O Sindicato dos Trabalhadores da EMAE (SEMAE) deu um ultimato de duas semanas ao Governo são-tomense para resolver a crise energética, sob pena de avançar com uma greve tendo em conta que as promessas de solução não cumpridas e os as ameaças que os trabalhadores têm sofrido no terreno.
O aviso foi feito pelo Secretário-Geral do Sindicato, Adélcio Costa, durante uma conferência de imprensa, onde manifestou o desagrado da organização face à falta de soluções concretas para o problema de energia no país.
“É verdade que nós fomos vendo tudo num silêncio, mas sempre procurando o diálogo, sempre procurando toda a forma de associar àqueles que têm vontade ou têm tentado alguma solução para podermos juntos ultrapassarmos a crise energética”, afirmou Adélcio Costa.
O sindicalista disse que tem “visto muito pouca vontade para solucionar de uma vez por toda a crise energética” o que leva o sindicato a “apresentar o seu desagrado” por julgar que o tempo que se passou “era suficiente para encontrar toda a solução para ultrapassar a crise energética”.
“Nunca da nossa história da EMAE, tivemos uma crise energética tão prolongada como nós estamos a ter agora”, afirmou.
O Secretário-Geral do SEMAE referiu-se ainda ao atraso na chegada dos geradores adquiridos pelo Governo como um dos principais entraves à normalização da produção de energia.

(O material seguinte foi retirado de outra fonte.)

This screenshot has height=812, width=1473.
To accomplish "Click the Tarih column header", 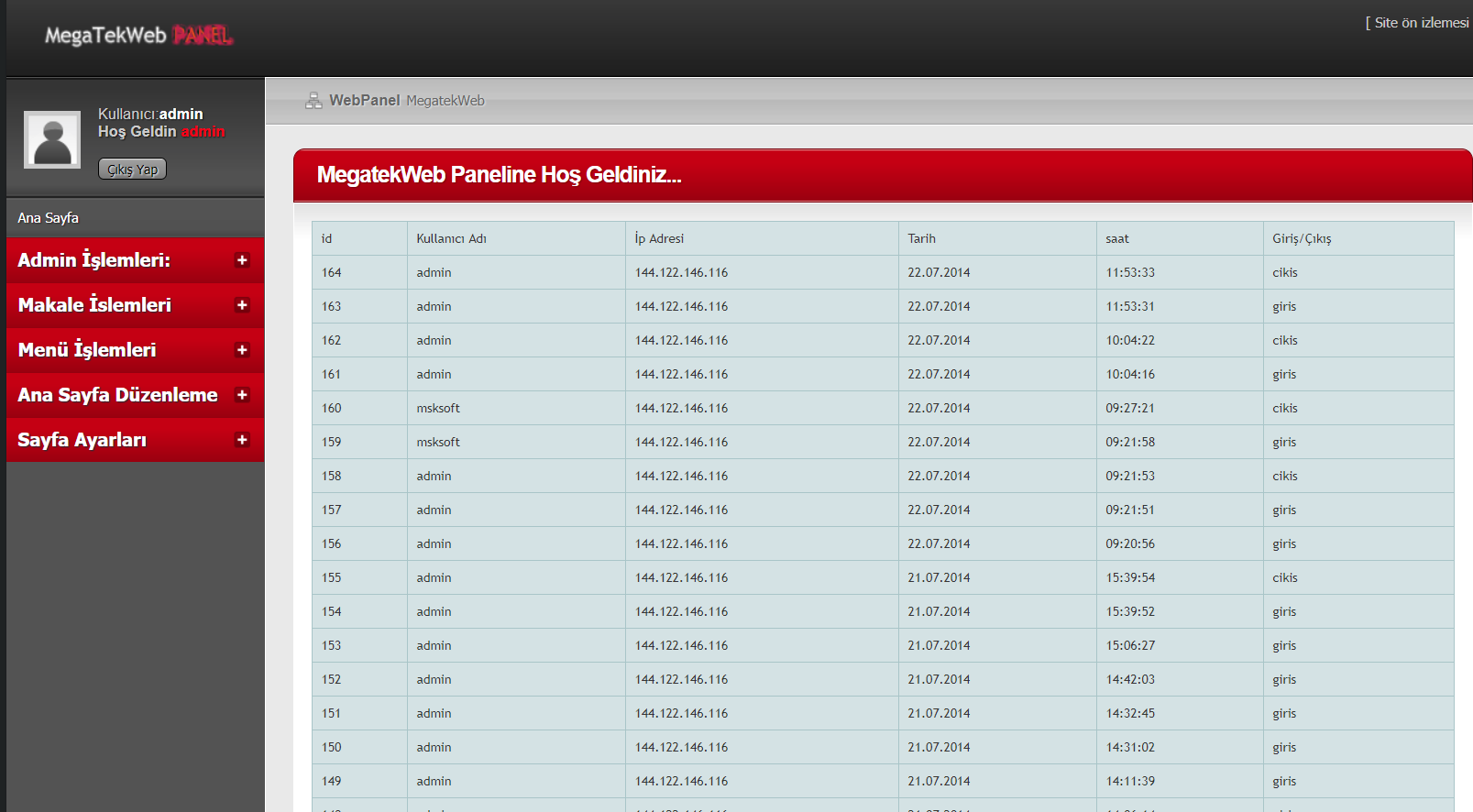I will [x=921, y=238].
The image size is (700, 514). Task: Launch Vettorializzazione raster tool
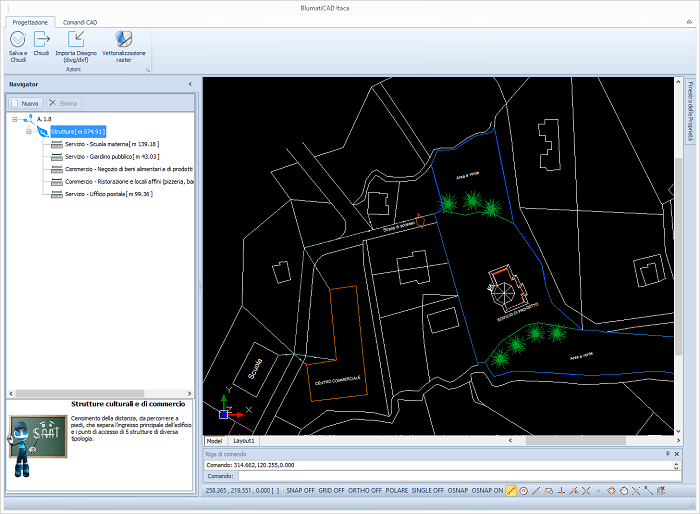tap(123, 40)

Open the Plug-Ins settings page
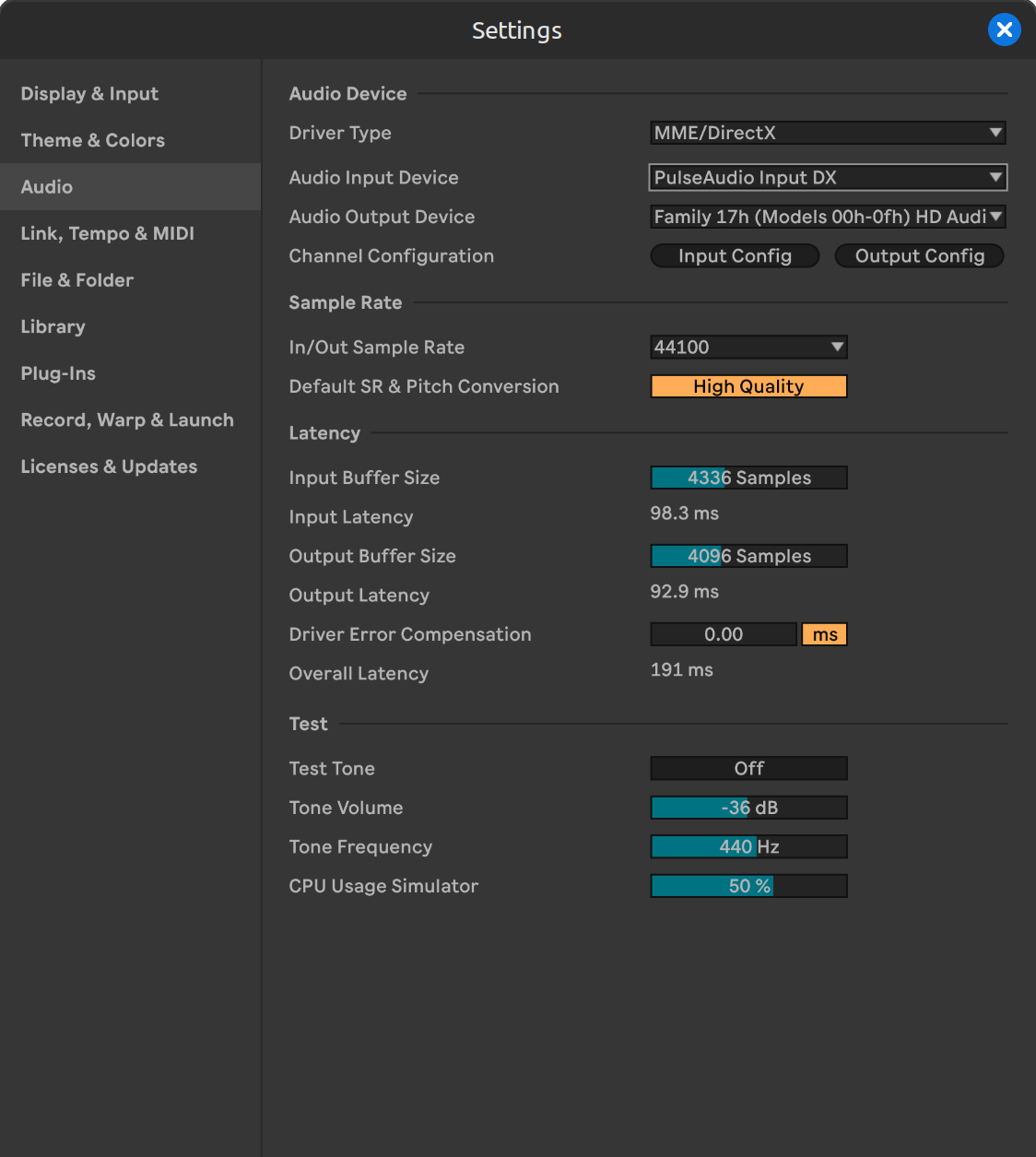pyautogui.click(x=58, y=373)
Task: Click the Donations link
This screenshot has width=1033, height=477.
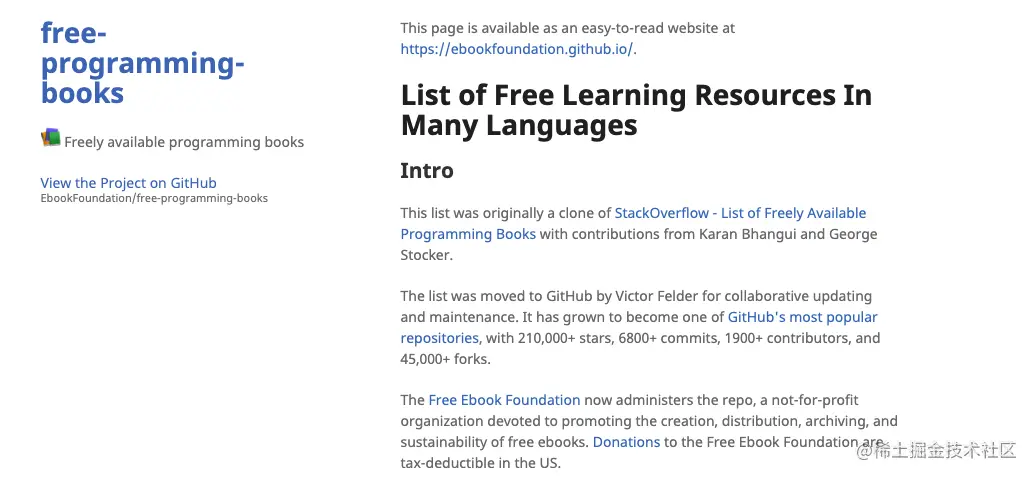Action: [627, 442]
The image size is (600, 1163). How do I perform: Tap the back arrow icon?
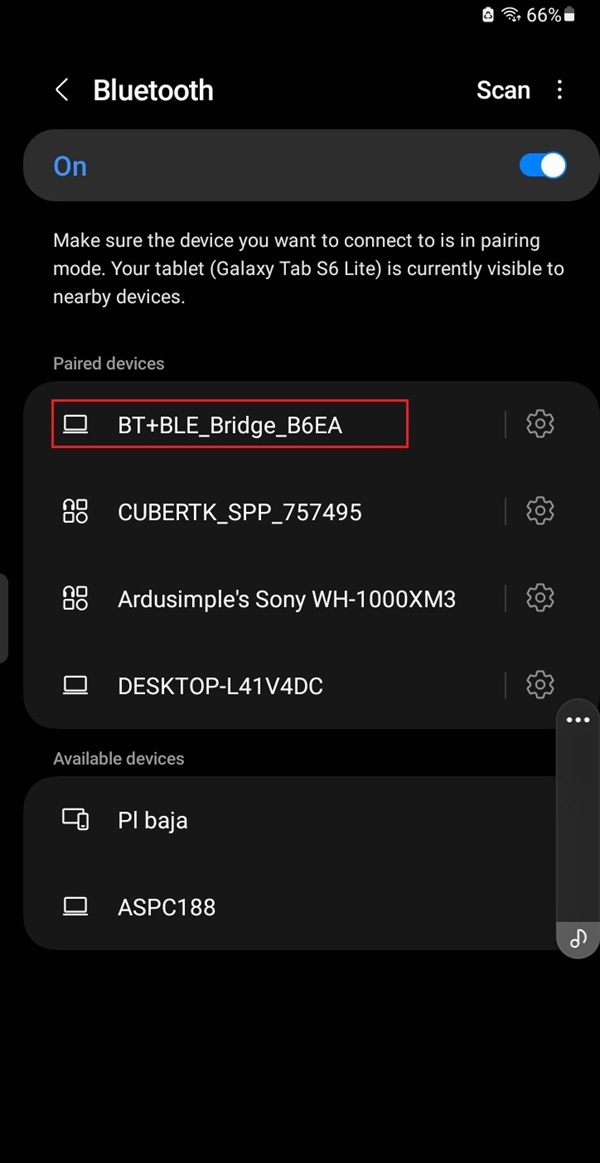pos(62,90)
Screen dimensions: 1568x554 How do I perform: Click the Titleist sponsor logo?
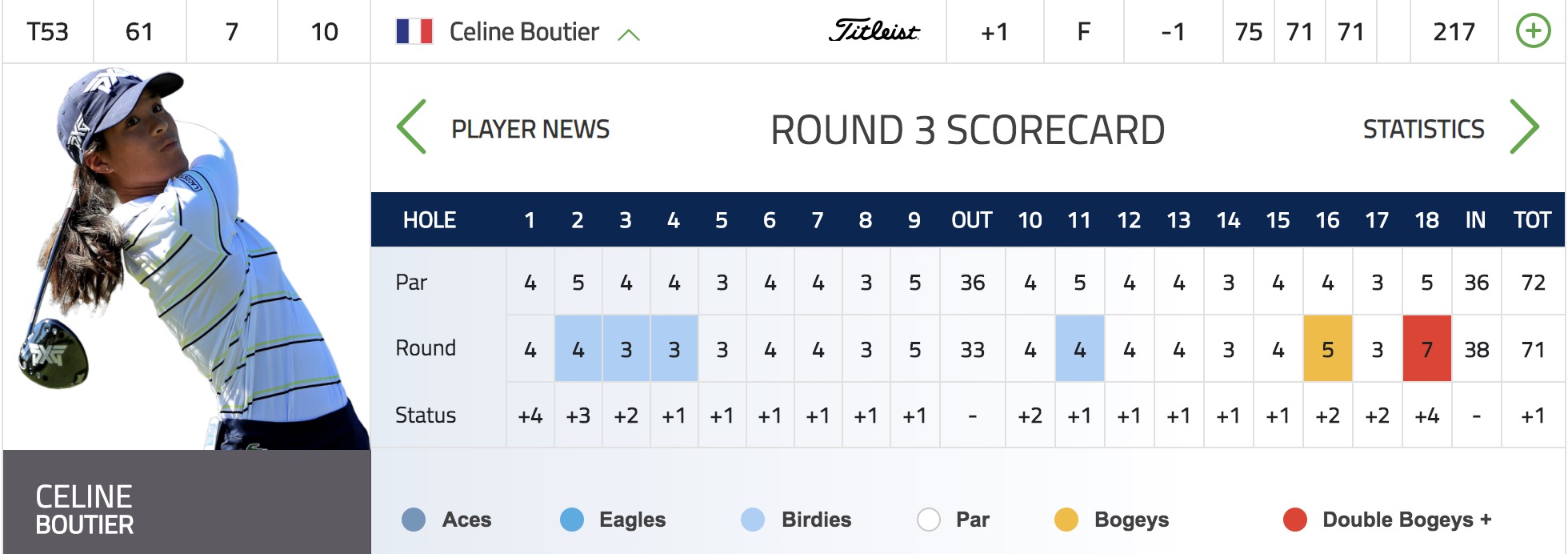click(x=874, y=30)
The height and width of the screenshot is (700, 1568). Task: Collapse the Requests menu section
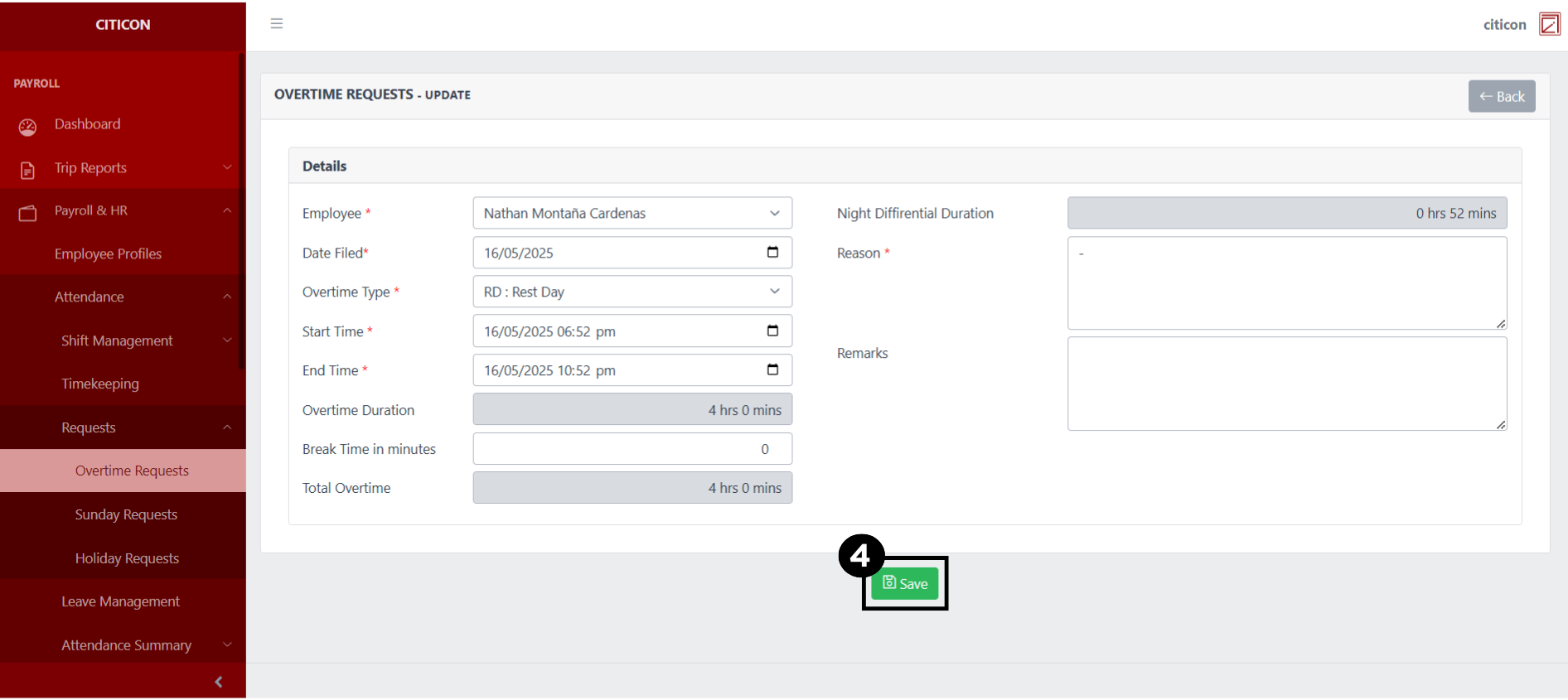click(x=226, y=427)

“Não podemos permitir mais nada, senão dar o Governo estas duas semanas para colocar estes geradores no país”, frisou Adélcio Costa.
Caso o Governo não consiga, dentro do prazo estabelecido, colocar os geradores em funcionamento e garantir uma produção energética que satisfaça a população, o sindicato admite recorrer a todos os mecanismos legais disponíveis, incluindo a convocação de uma greve.
“Se é para estar nessa situação, ou toda gente fica sem luz de uma vez, ou o Governo encontra uma solução mais rápida possível para poder fazer com que a produção de energia volta a aquilo que nós tínhamos no passado”, advertiu.
O sindicato condenou também a atuação do antigo Governo, liderado por Patrice Trovoada, responsabilizando-o pelo desmantelamento da antiga central de São Tomé, aquando da instalação da central da Tesla, sem consulta prévia aos técnicos nem ao sindicato.
Segundo Adélcio Costa, relatórios técnicos já alertavam para a necessidade de manutenção dos geradores existentes, mas essas recomendações não foram tidas em conta.
“O que nós vimos é o desmantelamento da central de São Tomé. O que nós, na altura, fizemos foi agir e procurar de todas as formas encontrar diálogo, e na altura foi-nos negado o diálogo”, disse.
O sindicalista condenou a forma como foi conduzido o desmantelamento da central de São Tomé e afirmou que a crise energética no país já ultrapassou todos os limites.
O sindicato manifestou ainda preocupação com a segurança dos trabalhadores da EMAE, alertando para o risco de violência por parte da população, como já aconteceu no passado em contextos de crise energética. Segundo o líder sindical, já existem sinais de tensão em algumas localidades.
“Então, para que a situação não agudize mais, nós estamos a apelar ao Governo que tudo possa fazer para repor a produção energética e contar com a nossa colaboração para poder ajudar a resolver o problema da energia”, concluiu Adélcio Costa.